Search for the word "computer" in the entries. Each line that holds it should be copied.

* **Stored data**

------------

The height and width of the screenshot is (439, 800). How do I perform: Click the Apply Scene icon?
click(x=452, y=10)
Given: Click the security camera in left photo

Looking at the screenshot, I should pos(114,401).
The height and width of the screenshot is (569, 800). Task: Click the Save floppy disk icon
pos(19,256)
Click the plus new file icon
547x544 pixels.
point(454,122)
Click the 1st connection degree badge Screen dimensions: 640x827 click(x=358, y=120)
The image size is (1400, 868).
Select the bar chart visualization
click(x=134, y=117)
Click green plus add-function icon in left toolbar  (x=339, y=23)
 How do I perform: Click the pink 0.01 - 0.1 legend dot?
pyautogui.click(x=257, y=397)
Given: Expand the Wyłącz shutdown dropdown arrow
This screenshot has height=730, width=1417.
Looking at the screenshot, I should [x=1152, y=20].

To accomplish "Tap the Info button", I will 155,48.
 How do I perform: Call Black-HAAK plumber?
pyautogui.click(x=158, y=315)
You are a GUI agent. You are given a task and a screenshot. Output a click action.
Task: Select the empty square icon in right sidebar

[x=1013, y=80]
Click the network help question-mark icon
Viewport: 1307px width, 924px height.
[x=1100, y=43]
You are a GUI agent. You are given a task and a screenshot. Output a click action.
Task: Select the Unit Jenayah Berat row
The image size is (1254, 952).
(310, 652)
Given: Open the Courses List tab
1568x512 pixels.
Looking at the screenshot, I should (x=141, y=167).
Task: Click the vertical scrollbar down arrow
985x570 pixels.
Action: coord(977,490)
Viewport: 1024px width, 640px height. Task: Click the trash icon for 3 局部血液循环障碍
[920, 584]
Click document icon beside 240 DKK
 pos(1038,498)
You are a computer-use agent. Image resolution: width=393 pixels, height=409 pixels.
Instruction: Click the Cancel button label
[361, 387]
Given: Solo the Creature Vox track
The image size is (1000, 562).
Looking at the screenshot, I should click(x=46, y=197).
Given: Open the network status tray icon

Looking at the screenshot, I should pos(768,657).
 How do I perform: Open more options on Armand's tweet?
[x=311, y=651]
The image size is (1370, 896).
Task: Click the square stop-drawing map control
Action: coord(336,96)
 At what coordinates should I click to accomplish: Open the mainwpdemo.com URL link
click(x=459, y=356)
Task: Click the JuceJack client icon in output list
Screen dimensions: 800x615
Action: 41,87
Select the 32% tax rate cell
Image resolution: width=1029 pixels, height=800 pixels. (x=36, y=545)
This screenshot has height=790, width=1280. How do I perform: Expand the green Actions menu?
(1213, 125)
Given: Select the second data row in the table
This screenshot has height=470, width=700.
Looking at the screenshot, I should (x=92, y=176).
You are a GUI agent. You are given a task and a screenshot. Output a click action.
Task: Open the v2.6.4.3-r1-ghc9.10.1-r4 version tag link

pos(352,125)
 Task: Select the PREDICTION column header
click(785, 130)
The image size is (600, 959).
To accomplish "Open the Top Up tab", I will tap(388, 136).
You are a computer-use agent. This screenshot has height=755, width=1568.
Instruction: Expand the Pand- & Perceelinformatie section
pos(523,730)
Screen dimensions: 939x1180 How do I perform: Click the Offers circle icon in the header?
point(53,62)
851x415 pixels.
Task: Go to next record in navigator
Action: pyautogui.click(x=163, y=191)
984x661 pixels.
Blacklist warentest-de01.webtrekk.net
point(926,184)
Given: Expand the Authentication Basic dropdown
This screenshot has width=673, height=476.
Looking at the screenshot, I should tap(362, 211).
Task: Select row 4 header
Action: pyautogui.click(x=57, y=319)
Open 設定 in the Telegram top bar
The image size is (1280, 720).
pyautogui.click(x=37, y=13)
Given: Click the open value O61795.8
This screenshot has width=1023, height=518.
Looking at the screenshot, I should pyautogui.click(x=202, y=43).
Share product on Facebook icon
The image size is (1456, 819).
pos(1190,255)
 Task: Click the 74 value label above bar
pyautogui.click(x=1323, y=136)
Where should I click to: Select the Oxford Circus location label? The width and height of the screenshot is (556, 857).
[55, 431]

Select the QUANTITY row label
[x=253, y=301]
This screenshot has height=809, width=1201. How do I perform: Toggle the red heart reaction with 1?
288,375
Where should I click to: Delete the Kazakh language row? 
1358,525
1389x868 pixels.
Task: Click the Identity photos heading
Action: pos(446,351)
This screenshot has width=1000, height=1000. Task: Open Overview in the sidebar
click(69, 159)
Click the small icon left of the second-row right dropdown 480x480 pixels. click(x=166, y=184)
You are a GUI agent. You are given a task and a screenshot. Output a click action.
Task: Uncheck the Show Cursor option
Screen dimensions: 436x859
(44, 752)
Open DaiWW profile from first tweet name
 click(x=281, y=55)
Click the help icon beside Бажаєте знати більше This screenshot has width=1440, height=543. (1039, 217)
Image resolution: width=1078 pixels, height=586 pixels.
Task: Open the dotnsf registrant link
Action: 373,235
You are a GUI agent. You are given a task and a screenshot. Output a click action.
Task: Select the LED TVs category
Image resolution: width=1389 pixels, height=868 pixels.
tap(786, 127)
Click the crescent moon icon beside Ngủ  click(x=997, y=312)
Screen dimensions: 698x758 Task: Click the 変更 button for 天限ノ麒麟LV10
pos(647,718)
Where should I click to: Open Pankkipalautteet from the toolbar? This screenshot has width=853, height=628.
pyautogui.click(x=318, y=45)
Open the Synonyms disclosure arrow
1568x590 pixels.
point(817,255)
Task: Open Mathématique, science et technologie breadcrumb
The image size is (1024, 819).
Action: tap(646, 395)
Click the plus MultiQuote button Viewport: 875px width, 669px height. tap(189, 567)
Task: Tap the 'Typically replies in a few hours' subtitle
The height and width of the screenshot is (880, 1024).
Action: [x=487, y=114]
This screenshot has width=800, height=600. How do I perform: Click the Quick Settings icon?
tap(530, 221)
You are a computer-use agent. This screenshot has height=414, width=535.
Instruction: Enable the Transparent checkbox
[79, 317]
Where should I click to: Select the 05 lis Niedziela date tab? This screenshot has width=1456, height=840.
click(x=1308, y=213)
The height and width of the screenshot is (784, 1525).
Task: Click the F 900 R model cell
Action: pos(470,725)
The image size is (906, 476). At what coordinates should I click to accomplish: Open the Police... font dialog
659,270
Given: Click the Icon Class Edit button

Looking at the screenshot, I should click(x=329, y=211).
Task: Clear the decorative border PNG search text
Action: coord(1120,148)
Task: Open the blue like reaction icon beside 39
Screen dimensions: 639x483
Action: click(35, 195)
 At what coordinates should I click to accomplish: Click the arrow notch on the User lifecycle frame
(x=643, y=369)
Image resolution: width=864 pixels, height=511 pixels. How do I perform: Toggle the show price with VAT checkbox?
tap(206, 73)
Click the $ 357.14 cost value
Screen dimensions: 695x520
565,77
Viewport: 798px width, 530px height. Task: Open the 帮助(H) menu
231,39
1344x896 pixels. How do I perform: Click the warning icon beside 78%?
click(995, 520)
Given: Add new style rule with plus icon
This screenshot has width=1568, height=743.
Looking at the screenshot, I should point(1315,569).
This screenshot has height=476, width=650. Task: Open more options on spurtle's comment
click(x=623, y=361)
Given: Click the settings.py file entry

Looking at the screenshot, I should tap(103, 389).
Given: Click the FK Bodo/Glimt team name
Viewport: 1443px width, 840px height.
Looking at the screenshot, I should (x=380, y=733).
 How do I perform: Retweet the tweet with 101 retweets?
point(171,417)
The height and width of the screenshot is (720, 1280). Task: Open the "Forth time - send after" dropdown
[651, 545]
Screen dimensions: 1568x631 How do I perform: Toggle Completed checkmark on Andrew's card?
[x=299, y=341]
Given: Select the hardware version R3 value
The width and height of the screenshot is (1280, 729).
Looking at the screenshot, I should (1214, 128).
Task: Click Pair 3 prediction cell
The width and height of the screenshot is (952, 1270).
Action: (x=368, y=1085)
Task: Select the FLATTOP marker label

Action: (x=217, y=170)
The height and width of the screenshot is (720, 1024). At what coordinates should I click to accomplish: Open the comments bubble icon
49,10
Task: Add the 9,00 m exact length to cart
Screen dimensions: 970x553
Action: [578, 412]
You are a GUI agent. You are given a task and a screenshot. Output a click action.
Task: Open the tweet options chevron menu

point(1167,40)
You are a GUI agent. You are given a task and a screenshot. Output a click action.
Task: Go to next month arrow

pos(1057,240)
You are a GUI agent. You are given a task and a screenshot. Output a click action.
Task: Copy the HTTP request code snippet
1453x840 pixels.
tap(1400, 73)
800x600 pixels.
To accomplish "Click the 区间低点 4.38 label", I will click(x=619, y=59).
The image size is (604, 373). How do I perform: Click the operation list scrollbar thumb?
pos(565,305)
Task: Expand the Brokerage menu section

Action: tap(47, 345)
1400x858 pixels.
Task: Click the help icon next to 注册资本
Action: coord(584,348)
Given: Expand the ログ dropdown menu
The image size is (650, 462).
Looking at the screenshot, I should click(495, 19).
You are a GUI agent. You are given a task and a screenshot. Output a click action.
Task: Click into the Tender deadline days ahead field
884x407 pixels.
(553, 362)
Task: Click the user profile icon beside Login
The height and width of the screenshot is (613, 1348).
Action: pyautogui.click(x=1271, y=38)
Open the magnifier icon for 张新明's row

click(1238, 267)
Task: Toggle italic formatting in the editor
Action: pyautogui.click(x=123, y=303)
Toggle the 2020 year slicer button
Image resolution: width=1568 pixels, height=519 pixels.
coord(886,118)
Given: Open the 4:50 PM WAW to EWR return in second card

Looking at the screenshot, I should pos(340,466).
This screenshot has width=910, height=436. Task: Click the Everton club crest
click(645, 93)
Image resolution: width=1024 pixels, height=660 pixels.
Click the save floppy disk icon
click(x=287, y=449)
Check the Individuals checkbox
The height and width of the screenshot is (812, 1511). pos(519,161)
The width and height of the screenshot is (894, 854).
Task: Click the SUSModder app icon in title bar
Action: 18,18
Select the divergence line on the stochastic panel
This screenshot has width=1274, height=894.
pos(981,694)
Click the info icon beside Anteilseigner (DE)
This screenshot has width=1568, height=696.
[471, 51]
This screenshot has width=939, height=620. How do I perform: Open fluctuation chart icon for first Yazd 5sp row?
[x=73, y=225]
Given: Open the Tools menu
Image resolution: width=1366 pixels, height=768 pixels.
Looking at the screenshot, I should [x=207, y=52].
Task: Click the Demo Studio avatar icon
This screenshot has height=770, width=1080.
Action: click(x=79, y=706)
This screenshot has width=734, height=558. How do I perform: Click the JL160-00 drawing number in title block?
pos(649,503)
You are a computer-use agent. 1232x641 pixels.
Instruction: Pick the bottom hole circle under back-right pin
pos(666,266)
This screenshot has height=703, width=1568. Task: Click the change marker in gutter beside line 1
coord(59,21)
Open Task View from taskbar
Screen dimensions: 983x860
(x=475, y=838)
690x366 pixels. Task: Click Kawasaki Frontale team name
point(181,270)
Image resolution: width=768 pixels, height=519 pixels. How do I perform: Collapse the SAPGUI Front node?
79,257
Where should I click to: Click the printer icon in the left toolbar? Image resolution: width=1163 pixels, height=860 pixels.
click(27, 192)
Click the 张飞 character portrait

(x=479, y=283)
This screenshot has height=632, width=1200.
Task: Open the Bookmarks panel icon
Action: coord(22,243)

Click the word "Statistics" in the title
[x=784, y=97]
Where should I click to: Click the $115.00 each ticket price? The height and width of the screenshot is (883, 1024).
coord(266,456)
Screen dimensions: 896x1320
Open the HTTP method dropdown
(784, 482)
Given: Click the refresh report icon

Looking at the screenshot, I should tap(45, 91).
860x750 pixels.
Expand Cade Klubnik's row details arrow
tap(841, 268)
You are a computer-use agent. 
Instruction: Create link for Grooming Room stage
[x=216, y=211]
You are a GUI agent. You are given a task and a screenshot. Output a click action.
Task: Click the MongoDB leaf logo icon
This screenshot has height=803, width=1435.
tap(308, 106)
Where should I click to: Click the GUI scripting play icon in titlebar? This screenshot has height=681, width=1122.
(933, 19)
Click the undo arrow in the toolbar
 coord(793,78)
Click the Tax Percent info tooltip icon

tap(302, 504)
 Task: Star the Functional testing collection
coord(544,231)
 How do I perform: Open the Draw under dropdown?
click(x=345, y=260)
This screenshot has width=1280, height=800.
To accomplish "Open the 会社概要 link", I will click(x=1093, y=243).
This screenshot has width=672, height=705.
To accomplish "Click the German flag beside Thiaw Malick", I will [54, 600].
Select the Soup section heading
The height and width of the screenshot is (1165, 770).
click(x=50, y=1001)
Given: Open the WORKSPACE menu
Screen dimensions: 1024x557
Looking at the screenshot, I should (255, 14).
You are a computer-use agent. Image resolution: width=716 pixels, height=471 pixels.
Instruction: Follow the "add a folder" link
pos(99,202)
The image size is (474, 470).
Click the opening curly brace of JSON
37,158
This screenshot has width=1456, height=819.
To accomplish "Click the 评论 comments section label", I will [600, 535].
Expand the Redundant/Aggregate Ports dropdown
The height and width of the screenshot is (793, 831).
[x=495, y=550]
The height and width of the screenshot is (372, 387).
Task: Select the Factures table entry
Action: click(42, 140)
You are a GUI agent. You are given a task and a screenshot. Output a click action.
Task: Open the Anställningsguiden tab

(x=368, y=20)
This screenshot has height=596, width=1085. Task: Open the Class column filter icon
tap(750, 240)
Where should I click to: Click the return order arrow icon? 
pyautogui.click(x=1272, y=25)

------------

* **Completed exercise**
You are a computer-use agent. Image resolution: width=393 pixels, height=409 pixels.
You are a computer-use agent. This screenshot has height=755, width=1568.
You are a computer-use agent. This screenshot has height=414, width=535.
You are a computer-use agent. 1232x641 pixels.
You are a computer-use agent. 
You are a computer-use agent. Image resolution: width=716 pixels, height=471 pixels.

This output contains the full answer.